[Start of Attachment]

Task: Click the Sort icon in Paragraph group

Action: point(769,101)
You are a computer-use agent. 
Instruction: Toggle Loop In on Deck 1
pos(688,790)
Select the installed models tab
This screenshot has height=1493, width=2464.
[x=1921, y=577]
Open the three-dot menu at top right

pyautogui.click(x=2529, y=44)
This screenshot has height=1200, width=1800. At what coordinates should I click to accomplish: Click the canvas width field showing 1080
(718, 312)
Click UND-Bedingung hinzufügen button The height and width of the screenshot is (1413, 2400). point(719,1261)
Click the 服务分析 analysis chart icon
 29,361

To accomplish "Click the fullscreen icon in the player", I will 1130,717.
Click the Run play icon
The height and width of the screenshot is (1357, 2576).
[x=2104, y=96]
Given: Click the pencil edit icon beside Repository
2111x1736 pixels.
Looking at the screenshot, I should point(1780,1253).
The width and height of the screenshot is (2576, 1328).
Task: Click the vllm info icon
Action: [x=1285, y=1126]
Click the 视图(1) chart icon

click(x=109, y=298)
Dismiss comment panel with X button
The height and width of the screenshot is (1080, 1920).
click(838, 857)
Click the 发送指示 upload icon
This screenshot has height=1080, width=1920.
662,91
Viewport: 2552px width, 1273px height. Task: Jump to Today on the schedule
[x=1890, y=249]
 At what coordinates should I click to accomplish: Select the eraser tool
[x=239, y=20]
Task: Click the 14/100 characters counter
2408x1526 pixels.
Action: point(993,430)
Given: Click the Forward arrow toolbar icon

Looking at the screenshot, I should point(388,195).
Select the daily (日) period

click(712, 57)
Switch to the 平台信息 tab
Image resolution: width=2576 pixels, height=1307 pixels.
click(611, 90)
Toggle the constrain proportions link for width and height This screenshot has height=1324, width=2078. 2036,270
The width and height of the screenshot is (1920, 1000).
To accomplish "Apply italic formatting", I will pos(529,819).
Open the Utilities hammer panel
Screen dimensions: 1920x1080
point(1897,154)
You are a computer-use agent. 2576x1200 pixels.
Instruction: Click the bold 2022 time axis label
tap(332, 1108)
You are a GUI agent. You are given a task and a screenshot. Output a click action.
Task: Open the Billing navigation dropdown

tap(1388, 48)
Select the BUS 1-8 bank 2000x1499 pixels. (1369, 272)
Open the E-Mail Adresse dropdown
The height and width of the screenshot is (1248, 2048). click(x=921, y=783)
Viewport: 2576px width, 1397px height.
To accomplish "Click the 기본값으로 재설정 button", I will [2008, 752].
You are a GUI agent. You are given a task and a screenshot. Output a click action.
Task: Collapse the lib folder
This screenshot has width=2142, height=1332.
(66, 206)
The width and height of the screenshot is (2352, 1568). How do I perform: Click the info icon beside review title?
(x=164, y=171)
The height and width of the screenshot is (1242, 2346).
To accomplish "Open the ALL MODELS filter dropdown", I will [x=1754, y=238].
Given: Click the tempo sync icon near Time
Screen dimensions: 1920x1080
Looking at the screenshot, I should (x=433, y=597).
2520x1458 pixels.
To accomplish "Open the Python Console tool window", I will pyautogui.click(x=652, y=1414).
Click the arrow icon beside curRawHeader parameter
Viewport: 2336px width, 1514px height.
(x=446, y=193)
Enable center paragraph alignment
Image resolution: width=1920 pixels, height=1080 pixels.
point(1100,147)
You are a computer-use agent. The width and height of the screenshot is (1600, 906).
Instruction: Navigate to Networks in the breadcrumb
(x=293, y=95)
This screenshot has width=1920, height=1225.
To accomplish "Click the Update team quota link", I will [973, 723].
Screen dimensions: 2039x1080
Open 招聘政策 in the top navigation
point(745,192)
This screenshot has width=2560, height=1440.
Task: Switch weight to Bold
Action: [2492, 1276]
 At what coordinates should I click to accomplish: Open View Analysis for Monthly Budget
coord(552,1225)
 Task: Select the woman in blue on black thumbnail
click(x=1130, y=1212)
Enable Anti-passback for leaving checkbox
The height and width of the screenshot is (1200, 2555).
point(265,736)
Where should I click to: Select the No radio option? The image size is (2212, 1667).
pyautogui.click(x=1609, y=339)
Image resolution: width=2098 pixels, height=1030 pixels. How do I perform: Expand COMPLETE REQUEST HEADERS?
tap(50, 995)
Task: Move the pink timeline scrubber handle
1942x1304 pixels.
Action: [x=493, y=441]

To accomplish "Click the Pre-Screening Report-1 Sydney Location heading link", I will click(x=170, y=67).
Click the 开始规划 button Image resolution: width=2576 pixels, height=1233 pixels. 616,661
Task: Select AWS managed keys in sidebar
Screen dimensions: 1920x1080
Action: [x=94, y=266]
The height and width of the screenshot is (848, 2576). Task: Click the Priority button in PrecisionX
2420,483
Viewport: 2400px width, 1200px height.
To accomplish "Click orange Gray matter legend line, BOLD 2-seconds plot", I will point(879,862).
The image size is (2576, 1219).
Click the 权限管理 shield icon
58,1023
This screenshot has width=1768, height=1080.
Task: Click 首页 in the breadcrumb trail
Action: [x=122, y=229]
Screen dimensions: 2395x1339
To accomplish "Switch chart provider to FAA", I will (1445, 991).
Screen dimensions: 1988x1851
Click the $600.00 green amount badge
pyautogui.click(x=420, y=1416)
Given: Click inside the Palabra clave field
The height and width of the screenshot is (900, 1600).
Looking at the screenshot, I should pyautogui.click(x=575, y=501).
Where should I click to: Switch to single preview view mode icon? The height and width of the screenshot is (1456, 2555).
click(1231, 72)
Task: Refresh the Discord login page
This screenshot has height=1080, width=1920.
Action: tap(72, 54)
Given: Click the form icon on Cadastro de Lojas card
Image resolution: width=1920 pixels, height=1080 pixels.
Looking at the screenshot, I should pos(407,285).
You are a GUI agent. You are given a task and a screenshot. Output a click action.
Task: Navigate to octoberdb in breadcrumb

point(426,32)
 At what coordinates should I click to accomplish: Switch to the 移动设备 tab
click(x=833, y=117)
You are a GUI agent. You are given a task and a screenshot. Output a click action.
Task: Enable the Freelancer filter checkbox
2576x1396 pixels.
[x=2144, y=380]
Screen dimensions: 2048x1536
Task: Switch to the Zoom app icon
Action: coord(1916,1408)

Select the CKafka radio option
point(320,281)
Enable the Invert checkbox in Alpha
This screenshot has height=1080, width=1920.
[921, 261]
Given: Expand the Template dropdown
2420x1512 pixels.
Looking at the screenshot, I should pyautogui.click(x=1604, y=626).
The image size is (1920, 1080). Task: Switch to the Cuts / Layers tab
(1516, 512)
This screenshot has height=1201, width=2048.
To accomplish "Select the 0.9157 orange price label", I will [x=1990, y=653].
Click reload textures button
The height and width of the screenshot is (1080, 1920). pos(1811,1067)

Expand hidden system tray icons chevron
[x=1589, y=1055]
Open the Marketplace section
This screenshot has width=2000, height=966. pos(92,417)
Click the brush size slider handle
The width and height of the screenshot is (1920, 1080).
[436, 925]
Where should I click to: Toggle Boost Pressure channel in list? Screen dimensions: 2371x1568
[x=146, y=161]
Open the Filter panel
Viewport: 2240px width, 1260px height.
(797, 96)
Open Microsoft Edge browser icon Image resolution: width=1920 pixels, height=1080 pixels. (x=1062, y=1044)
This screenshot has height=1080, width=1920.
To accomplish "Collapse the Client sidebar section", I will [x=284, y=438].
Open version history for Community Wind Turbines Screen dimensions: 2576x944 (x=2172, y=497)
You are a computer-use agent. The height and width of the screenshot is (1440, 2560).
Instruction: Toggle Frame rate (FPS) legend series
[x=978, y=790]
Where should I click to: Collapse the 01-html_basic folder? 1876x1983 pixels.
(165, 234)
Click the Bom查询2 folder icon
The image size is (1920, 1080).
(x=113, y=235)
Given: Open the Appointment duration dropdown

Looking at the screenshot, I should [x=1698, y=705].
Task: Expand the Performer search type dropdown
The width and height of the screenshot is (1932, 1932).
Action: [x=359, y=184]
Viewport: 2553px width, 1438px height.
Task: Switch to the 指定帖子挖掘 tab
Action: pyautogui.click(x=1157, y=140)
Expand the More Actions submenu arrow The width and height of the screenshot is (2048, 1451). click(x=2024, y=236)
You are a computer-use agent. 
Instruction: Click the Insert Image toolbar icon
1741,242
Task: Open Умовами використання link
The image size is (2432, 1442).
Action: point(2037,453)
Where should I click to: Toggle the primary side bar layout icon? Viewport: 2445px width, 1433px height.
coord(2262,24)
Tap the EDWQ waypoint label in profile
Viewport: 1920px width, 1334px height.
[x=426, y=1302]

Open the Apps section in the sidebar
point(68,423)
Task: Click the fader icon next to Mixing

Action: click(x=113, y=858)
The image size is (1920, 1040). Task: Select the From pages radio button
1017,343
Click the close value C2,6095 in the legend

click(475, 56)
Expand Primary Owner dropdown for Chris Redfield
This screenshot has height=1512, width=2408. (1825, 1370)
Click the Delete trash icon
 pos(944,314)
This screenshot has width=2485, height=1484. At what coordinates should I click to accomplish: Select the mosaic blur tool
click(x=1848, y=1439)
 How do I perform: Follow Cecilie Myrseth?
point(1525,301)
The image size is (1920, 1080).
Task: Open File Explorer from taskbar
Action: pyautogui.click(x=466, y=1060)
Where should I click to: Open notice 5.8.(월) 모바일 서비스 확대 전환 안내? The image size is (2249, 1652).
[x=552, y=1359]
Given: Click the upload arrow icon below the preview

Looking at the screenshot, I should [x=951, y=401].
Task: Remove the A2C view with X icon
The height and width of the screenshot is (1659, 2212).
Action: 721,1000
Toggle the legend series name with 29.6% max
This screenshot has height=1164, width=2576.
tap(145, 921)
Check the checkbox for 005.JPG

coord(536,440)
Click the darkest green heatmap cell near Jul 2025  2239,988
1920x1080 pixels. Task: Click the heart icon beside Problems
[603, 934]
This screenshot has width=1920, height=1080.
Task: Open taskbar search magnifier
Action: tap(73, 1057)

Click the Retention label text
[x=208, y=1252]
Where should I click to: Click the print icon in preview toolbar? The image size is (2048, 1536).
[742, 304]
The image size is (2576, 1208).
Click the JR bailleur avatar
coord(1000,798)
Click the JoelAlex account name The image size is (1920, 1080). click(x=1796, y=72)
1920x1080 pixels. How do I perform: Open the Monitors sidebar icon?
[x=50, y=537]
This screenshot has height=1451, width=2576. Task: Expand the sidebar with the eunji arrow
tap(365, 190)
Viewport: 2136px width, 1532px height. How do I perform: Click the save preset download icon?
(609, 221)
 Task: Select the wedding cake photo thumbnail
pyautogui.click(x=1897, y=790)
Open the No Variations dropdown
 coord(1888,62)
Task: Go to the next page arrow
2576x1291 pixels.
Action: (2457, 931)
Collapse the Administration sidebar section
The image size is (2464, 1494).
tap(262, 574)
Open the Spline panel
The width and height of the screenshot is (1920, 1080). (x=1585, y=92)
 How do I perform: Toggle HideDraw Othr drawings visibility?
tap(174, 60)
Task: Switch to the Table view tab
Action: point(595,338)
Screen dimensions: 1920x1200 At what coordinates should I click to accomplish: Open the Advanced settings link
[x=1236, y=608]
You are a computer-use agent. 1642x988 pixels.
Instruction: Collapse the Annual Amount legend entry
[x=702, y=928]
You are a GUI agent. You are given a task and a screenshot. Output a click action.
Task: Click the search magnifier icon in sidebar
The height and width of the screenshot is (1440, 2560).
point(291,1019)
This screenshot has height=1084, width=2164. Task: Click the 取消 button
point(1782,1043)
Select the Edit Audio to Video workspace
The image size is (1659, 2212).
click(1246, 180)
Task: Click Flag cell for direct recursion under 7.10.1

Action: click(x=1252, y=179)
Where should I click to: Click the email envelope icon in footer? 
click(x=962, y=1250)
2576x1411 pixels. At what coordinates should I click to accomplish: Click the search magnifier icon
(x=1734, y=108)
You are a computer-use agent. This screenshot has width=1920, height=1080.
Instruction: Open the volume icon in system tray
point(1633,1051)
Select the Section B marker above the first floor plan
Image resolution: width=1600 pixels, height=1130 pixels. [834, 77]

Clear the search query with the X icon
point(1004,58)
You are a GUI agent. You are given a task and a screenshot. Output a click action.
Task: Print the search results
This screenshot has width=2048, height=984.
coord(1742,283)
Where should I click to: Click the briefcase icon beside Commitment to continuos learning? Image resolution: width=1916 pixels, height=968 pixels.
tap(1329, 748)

[End of Attachment]

Task description =>
Leave out every line above except those from the line with "Expand Primary Owner" up to and including the line with "Task: Remove the A2C view with X icon", and copy those exactly.

The completed task =>
Expand Primary Owner dropdown for Chris Redfield
This screenshot has height=1512, width=2408. (1825, 1370)
Click the Delete trash icon
 pos(944,314)
This screenshot has width=2485, height=1484. At what coordinates should I click to accomplish: Select the mosaic blur tool
click(x=1848, y=1439)
 How do I perform: Follow Cecilie Myrseth?
point(1525,301)
The image size is (1920, 1080).
Task: Open File Explorer from taskbar
Action: pyautogui.click(x=466, y=1060)
Where should I click to: Open notice 5.8.(월) 모바일 서비스 확대 전환 안내? The image size is (2249, 1652).
[x=552, y=1359]
Given: Click the upload arrow icon below the preview

Looking at the screenshot, I should [x=951, y=401].
Task: Remove the A2C view with X icon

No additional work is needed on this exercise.